In the material below, identify each line bearing the word "three". Reproduce those lines.
── Study material ──
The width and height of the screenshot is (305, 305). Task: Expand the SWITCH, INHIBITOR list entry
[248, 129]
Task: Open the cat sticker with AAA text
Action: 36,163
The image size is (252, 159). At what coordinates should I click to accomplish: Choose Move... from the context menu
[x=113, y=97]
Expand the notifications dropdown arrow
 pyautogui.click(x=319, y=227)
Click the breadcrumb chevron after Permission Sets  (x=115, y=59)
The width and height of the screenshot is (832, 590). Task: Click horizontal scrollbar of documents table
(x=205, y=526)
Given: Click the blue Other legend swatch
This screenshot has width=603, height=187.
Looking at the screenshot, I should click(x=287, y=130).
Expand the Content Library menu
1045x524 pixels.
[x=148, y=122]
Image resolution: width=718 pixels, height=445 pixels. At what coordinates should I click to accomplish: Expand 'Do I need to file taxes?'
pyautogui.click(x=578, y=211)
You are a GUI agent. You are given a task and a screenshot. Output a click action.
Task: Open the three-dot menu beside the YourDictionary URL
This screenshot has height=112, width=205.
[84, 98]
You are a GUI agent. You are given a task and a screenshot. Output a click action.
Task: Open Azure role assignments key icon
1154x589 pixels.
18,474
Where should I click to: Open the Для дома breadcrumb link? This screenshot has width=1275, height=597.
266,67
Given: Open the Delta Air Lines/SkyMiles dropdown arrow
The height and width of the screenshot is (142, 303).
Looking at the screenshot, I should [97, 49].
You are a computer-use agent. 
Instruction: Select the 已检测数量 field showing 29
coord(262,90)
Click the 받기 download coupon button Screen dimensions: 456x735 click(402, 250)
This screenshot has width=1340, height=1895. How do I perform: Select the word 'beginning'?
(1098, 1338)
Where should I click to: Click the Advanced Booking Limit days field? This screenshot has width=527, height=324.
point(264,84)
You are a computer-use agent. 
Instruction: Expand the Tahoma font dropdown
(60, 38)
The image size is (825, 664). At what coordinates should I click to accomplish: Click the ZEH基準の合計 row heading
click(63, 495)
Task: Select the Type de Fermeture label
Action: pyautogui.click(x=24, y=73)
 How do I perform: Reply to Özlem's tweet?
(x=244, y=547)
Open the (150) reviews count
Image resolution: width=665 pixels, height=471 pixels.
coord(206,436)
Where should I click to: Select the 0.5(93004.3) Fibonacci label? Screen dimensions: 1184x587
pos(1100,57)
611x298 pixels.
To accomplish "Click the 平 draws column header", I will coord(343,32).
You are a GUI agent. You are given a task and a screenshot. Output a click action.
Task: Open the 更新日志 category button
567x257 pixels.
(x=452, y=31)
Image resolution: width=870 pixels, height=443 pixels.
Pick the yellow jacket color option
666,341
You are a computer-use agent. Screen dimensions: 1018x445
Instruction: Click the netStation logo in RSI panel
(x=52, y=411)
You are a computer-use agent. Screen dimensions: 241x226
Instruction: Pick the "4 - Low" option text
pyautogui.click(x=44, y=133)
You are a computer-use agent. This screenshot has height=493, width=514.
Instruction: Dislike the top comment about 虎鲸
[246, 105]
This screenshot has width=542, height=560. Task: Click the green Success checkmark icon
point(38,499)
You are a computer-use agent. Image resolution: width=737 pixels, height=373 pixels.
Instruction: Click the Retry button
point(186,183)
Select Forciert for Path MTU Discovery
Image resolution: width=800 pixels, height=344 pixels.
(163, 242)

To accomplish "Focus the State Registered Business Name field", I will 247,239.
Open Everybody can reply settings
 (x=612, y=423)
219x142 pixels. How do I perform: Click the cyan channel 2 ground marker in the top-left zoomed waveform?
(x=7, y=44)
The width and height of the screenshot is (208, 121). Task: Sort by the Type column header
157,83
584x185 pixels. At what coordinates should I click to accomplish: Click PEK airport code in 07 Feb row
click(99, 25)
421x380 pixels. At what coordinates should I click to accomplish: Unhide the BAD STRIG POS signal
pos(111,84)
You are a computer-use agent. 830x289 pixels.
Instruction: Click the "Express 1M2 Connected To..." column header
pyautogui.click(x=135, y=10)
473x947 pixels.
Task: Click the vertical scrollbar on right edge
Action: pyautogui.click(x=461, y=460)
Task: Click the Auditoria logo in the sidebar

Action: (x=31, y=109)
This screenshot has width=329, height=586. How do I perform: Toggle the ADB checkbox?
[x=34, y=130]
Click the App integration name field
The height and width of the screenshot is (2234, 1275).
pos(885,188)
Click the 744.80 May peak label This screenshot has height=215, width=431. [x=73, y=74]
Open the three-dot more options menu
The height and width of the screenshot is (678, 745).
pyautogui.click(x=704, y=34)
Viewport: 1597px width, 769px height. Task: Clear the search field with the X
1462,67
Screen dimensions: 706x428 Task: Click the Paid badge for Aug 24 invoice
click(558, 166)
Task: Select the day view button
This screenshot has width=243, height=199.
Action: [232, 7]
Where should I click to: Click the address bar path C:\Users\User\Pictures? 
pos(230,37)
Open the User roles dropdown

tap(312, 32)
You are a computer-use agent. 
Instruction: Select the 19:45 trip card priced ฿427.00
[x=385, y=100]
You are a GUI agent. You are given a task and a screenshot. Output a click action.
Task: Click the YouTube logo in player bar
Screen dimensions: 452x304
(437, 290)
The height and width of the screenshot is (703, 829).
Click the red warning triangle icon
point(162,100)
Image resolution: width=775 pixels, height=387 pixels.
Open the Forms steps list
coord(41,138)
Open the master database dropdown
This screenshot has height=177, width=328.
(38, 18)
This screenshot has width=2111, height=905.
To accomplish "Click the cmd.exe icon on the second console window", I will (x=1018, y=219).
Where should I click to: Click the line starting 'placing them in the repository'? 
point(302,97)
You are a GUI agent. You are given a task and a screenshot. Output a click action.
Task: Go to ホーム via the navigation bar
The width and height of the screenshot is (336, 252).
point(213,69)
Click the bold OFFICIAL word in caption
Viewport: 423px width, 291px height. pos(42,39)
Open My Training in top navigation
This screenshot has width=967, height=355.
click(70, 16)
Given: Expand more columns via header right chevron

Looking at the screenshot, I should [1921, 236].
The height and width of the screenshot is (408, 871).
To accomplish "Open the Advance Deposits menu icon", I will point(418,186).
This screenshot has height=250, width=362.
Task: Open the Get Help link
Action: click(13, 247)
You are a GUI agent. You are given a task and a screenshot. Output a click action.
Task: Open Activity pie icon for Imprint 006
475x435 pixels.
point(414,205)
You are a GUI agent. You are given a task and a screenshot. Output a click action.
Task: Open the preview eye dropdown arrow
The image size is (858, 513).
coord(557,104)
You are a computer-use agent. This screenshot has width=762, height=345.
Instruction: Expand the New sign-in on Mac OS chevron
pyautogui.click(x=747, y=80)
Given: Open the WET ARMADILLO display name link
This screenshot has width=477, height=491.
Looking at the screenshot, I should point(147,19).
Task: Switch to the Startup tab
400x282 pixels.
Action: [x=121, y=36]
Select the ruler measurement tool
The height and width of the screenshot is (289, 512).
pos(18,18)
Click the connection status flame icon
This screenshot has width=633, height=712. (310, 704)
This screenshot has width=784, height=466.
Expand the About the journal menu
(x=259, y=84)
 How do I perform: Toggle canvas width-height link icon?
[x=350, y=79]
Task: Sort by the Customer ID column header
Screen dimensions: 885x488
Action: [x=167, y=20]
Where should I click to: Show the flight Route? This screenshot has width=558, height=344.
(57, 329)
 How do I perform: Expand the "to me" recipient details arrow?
───
Solution for this problem.
Task: Open the three-dot menu beside the YourDictionary URL
Open the three-dot more options menu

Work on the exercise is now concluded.